На одно из собраний знакомый студент привёл Ковальскую, с которой Соне давно уже хотелось познакомиться. Ей нравилось, что Елизавета Ивановна не только думала о том, что можно сделать для народа, но уже успела для него основательно поработать: устроила в Харькове у себя в доме высшие женские курсы и, что было еще лучше, вечернюю школу для работниц.

Узнав, что курсы и шкода по повелению свыше уже прекратили свое существование, а сама Елизавета Ивановна во избежание неприятностей перебралась в Петербург, Соня предложила ей взяться вместе с нею, Ольгой Шлейснер, Ободовской, Вильберг и Сашей Корниловой за изучение политической экономии.

Елизавета Ивановна охотно согласилась.
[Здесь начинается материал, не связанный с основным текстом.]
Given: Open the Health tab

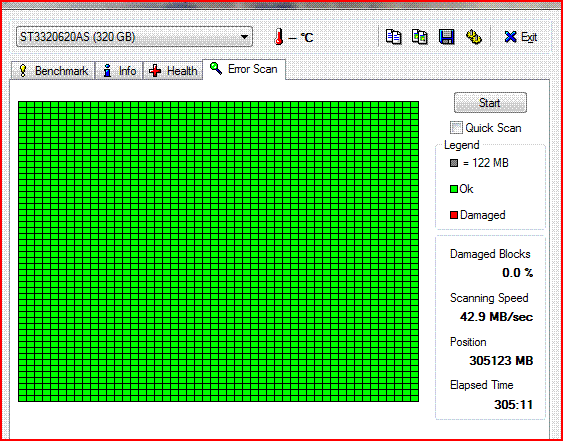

Ее удивила только малочисленность кружка.

«— Видите ли, — сказала ей Соня очень серьезно, — мы принимаем в наш кружок людей с особенным разбором, потому что позже он возьмет на себя и другие задачи.

«Исправными посетителями этих занятий, — вспоминала потом Ковальская, — были только мы двое. Остальные или вовсе не приходили, или приходили, когда мы уже заканчивали назначенную на этот день порцию Милля. Перовская в таких случаях резко пробирала опоздавших, особенно доставалось Ольге Шлейснер, всегда куда-то стремившейся, всегда торопившейся. Перовская относилась к занятиям очень серьезно. Вдумчиво останавливаясь на каждой мысли, она развивала ее, возражая то Миллю, то Чернышевскому. Видно было, что умственная работа сама по себе, не, только как средство для дальнейшего обогащения знаниями, захватывала ее и доставляла наслаждение».

Вскоре Ковальская заболела, и Соня стала заниматься одна. Правда, и ей не удавалось отдавать книгам достаточного количества часов. Встречи, собрания, сходки отнимали у нее все больше времени.

Как-то Соня, которой нужно было серьезно поговорить с Ковальской, зашла к ней домой. Но не успели они поздороваться и обменяться несколькими незначительными словами, как у Елизаветы Ивановны вдруг ни с того ни с сего хлынула из горла кровь. Соня знала о ее болезни, но того, что случилось, никак не ожидала. Она провела у постели больной бессонную ночь, а утром, прощаясь, сказала:

— Поправляйтесь как можно скорее. Я должна вам рассказать что-то очень, очень важное.